La situation du secteur des jeux vidéo inquiète le ministre délégué à l'Industrie. Patrick Devedjian avait réuni vendredi les professionnels du secteur pour une session de travail. Lors de son...

La situation du secteur des jeux vidéo inquiète le ministre délégué à l'Industrie. Patrick Devedjian avait réuni vendredi les professionnels du secteur pour une session de travail. Lors de son discours d'ouverture, le ministre a rappelé que la France abritait le troisième plus grand marché d'Europe, derrière le Royaume-Uni et l'Allemagne.

Le chiffre d'affaires hexagonal  ? Plus d'un milliard d'euros , en croissance annuelle de 15 %. La cible ? 15 millions de joueurs . Ses salariés ? 1 500, principalement basés dans les régions parisienne et lyonnaise. Le nombre d'acteurs ? Une soixantaine de studios de développement . Sans oublier que la France doit principalement ses performances dans le secteur des jeux vidéo à trois éditeurs : Ubisoft , Atari (ex Infogrames) et VU Games , qui se classent au top ten mondial. Du côté des contenus jeux pour mobiles, le ministre a également cité les noms de In-Fusio et Gameloft.

« Le bilan peut paraître flatteur », sauf que comme l'a rappelé Patrick Devedjian, plus d'une vingtaine de sociétés françaises du secteur ont cessé leurs activités entre 2001 et 2004. Alors que Microsoft vient de présenter sa nouvelle Xbox (lire à ce sujet notre article du 12.05.2005 ), et que le marché s'attend à l'arrivée prochaine des derniers produits Nintendo et Sony, le développement des jeux sur ces nouveaux supports devrait coûter de 2 à 3 fois plus cher que le développement sur les consoles actuelles. Soit un investissement de 10 à 20 millions d'euros par nouveau titre.

Reconnaissant une fuite des talents vers l'Amérique du Nord, et l'inévitable concentration du secteur à venir, Patrick Devedjian a fait le bilan des actions publiques ces dernières années :

1 - Le Fonds d'aide à l'édition multimédia, créé en 1989 et dont les moyens ont été renforcés en 2003. De septembre 2003 à avril 2005, « le FAEM a engagé près de 10 millions d'euros d'aide, sous forme d'avance remboursable en cas de succès du jeu. Au total 71 projets déposés par 53 sociétés de production et de développement de jeux ont pu être soutenus ».
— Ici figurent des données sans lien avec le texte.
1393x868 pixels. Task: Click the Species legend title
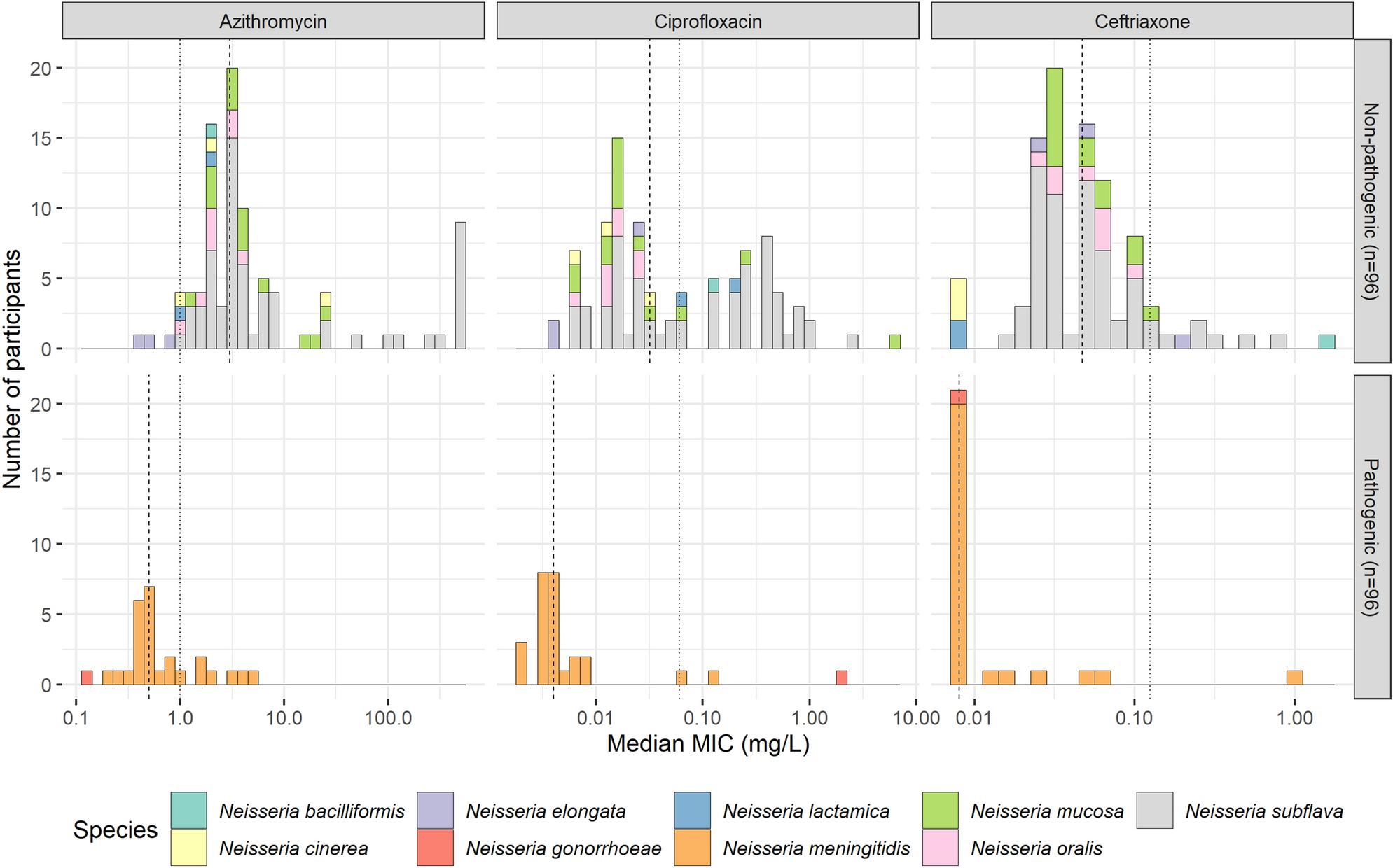tap(116, 830)
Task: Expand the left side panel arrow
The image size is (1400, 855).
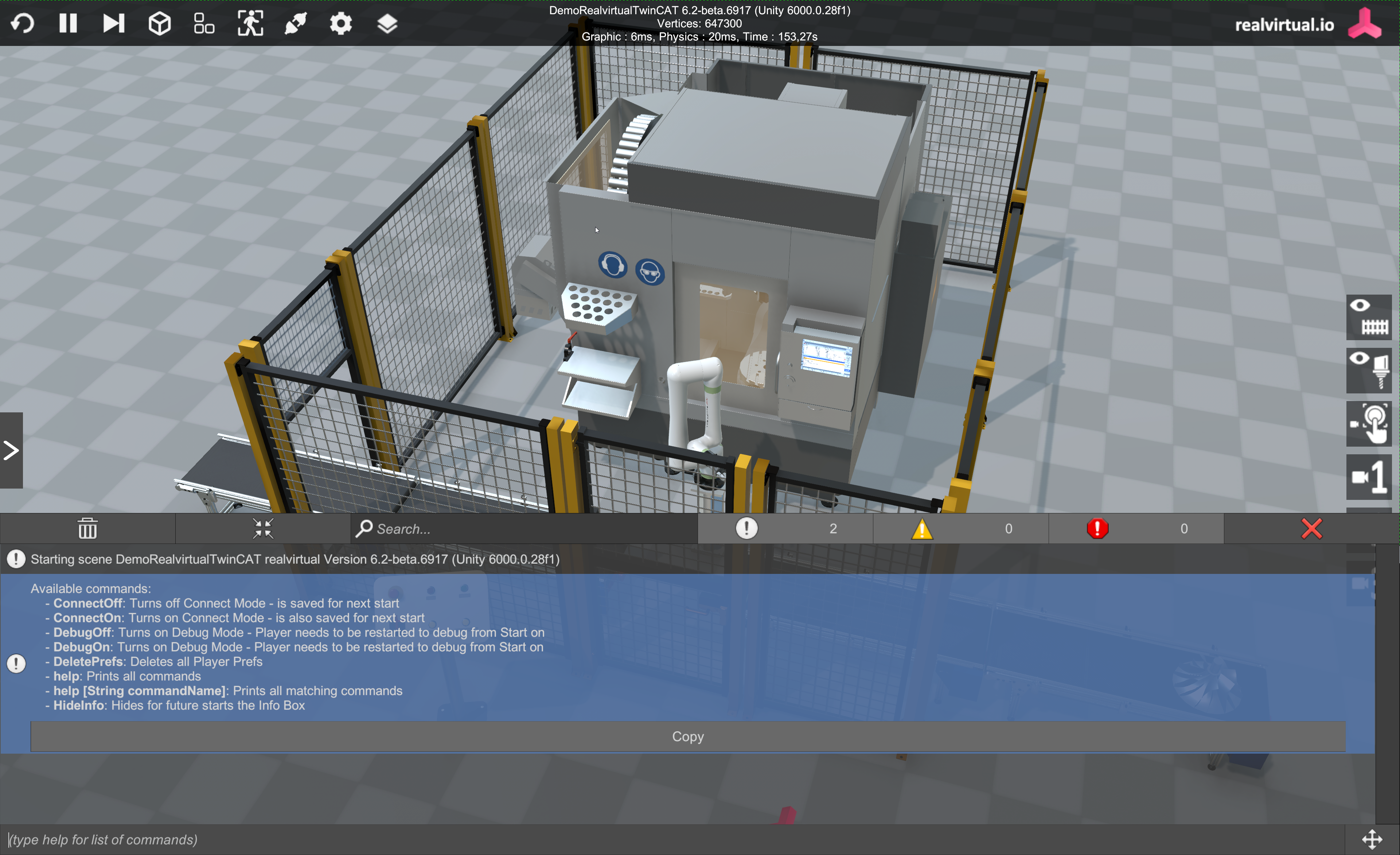Action: click(x=11, y=450)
2 – Le réseau de Recherche et d'innovation en audiovisuel et multimédia (RIAM) a soutenu 13 projets du domaine du jeu vidéo entre 2001 et 2004, pour un montant total d'aides directes supérieur à 3,5 millions d'euros à des projets traitant d'aspects tels que les moteurs de jeux, l'intelligence artificielle, les jeux en ligne massivement multi-joueurs ou les jeux pour la téléphonie mobile.

A la suite de la réunion de travail, le ministre a présenté 5 engagements du ministère pour soutenir le secteur. Au programme : le renforcement du Fonds d'aide à l'édition multimédia et l'ouverture d'un budget de 3 millions d'euros pour les appels à projets spécifiques sur les jeux vidéo ; la priorité donnée au jeu vidéo et à la réalité virtuelle au sein du RIAM, l'accompagnement des pôles de compétitivité en région lyonnaise et parisienne ; la tenue de réunions de travail entre professionnels du secteur ; et enfin la programmation d'une étude sur les enjeux de la R&D pour l'industrie du jeu vidéo.